Exercise directions -
In the rows from the beginning through the line containing "pos(317,327)", rename "Select" to "Choose" and output those lines with nothing else altered.

Dataset records -

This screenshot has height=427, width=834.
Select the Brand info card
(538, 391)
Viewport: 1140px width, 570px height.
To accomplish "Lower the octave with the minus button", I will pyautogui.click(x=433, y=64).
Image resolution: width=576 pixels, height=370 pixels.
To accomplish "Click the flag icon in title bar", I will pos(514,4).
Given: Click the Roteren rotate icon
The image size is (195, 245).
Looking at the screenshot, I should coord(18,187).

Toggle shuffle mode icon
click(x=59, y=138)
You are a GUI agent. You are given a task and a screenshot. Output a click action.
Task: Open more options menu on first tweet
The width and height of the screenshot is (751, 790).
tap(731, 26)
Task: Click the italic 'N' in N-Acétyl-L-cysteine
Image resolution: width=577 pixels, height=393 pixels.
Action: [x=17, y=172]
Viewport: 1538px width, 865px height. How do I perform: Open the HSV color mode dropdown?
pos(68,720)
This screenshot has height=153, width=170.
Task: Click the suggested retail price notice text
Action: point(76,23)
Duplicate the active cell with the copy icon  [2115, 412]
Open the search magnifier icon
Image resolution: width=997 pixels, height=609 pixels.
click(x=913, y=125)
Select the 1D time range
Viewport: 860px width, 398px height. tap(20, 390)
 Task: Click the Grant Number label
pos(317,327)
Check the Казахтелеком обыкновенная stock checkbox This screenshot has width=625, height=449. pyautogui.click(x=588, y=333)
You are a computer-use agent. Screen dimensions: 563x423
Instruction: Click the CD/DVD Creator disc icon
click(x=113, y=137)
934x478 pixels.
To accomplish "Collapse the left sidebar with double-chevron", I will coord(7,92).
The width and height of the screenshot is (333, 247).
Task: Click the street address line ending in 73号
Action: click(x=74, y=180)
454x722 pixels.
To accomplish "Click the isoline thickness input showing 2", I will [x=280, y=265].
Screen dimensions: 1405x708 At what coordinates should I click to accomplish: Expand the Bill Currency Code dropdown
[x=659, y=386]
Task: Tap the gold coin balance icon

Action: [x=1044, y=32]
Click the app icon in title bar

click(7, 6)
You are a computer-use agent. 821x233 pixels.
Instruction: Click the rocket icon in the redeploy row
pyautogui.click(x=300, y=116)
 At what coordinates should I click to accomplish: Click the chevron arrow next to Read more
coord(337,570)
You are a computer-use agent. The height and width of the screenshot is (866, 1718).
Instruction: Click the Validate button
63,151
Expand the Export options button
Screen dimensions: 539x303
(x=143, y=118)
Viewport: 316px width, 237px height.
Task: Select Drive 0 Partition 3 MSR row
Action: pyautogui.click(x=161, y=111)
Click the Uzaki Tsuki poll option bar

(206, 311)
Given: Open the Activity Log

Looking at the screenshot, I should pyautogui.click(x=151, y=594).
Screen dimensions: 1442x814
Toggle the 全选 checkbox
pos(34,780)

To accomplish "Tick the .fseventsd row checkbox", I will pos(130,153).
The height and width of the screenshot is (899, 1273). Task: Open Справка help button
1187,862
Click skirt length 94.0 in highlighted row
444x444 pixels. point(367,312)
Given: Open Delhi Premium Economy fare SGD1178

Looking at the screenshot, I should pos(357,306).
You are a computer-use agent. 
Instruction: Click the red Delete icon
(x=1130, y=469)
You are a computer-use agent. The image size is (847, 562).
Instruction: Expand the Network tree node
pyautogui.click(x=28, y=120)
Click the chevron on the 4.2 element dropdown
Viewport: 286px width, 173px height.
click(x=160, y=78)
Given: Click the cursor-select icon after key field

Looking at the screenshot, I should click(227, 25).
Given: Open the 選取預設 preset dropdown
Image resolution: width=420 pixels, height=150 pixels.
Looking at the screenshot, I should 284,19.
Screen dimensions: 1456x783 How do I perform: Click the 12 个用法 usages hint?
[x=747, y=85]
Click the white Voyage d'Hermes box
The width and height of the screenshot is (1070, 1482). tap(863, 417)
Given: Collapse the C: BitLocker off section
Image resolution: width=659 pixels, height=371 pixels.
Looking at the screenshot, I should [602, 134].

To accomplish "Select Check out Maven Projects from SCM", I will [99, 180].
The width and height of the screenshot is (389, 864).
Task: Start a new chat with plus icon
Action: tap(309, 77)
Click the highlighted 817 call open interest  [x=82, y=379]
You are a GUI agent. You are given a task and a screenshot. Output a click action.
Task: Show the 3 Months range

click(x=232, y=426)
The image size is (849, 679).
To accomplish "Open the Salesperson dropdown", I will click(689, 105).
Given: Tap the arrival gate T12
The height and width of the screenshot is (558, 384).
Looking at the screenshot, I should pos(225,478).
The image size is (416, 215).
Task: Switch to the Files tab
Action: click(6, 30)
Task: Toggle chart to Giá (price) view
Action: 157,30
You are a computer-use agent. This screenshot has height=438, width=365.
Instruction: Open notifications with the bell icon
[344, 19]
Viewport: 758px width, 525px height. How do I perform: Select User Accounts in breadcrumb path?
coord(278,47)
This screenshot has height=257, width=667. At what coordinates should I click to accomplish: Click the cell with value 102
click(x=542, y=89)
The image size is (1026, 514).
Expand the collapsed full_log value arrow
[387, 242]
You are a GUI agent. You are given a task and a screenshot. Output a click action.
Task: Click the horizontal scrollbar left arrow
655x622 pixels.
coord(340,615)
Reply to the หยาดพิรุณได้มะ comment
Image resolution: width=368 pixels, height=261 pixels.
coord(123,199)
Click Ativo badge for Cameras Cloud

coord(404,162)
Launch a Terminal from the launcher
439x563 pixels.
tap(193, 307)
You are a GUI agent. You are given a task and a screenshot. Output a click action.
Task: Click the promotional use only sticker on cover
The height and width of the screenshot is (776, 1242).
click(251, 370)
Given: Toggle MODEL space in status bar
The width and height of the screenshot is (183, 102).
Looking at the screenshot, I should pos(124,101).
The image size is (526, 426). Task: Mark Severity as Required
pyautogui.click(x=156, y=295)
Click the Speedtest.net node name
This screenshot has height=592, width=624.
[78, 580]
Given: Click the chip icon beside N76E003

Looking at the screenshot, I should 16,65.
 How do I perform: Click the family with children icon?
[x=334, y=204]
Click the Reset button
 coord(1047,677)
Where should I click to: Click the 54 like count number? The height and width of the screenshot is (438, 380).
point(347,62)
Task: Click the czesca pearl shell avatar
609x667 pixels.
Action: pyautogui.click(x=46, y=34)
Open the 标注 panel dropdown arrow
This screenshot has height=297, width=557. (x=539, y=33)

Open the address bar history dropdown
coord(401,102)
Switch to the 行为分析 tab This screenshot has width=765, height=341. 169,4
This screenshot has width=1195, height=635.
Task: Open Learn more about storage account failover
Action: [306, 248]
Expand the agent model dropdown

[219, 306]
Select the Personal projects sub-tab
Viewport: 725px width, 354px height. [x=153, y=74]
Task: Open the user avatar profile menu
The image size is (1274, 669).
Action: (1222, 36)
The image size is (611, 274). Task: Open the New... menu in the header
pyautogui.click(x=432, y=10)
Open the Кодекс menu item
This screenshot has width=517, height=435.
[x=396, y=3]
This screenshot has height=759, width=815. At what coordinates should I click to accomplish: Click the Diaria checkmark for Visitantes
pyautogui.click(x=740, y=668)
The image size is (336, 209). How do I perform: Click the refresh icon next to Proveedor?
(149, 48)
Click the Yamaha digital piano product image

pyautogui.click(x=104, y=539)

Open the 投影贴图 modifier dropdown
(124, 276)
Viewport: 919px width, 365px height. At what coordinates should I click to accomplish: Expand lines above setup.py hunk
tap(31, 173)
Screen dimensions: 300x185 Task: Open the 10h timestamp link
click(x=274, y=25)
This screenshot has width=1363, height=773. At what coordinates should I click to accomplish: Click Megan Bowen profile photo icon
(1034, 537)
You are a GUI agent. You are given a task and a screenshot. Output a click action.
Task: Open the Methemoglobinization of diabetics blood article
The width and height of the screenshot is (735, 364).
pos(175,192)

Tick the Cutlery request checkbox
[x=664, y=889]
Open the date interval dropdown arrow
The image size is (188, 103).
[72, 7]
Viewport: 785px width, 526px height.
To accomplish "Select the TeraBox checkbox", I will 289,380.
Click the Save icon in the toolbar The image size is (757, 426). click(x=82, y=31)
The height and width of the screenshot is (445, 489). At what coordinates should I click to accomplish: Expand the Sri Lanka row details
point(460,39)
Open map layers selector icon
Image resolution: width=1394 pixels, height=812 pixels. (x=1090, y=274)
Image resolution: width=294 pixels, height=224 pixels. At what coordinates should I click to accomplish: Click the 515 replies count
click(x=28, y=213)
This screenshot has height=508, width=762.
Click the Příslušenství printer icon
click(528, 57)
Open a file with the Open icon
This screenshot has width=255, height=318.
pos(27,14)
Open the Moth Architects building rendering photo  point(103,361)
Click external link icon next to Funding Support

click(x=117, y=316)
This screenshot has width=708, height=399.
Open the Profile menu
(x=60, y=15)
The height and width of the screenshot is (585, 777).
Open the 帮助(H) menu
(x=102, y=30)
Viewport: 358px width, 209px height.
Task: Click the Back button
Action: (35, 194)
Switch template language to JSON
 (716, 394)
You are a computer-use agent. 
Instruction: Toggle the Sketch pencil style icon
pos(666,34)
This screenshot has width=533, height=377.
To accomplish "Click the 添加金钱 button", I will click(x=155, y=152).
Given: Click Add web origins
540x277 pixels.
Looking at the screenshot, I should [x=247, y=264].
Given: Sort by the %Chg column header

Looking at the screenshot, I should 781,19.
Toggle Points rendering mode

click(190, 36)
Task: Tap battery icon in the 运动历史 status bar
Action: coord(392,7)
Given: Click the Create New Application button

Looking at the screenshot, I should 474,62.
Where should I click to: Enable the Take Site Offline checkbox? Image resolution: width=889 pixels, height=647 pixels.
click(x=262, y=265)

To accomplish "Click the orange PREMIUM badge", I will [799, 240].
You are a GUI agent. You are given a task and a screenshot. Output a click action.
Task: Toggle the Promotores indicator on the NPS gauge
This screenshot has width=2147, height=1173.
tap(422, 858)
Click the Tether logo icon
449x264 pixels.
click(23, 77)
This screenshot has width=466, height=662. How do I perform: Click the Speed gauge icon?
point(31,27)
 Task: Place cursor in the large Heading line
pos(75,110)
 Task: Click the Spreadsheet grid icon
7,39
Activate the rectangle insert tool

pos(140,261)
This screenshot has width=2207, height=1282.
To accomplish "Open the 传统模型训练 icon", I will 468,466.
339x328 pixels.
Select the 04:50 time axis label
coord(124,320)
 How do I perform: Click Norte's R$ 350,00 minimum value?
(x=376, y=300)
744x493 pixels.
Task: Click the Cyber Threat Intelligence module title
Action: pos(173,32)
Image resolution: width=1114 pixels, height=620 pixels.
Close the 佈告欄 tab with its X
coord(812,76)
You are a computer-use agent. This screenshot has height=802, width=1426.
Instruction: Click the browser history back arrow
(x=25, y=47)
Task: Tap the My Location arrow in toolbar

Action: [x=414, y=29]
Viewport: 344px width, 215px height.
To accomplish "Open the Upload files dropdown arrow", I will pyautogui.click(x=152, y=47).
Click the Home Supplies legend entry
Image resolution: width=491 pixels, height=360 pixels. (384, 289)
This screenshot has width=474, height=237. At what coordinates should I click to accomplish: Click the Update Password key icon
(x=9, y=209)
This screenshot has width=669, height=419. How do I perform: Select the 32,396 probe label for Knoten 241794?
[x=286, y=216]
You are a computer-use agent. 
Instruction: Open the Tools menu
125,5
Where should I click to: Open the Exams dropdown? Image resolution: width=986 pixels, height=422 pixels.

Correct result -
This screenshot has height=427, width=834.
Choose the Brand info card
(538, 391)
Viewport: 1140px width, 570px height.
To accomplish "Lower the octave with the minus button", I will pyautogui.click(x=433, y=64).
Image resolution: width=576 pixels, height=370 pixels.
To accomplish "Click the flag icon in title bar", I will pos(514,4).
Given: Click the Roteren rotate icon
The image size is (195, 245).
Looking at the screenshot, I should coord(18,187).

Toggle shuffle mode icon
click(x=59, y=138)
You are a GUI agent. You are given a task and a screenshot. Output a click action.
Task: Open more options menu on first tweet
The width and height of the screenshot is (751, 790).
tap(731, 26)
Task: Click the italic 'N' in N-Acétyl-L-cysteine
Image resolution: width=577 pixels, height=393 pixels.
Action: [x=17, y=172]
Viewport: 1538px width, 865px height. How do I perform: Open the HSV color mode dropdown?
pos(68,720)
This screenshot has height=153, width=170.
Task: Click the suggested retail price notice text
Action: point(76,23)
Duplicate the active cell with the copy icon  [2115, 412]
Open the search magnifier icon
Image resolution: width=997 pixels, height=609 pixels.
click(x=913, y=125)
Choose the 1D time range
Viewport: 860px width, 398px height. tap(20, 390)
 Task: Click the Grant Number label
pos(317,327)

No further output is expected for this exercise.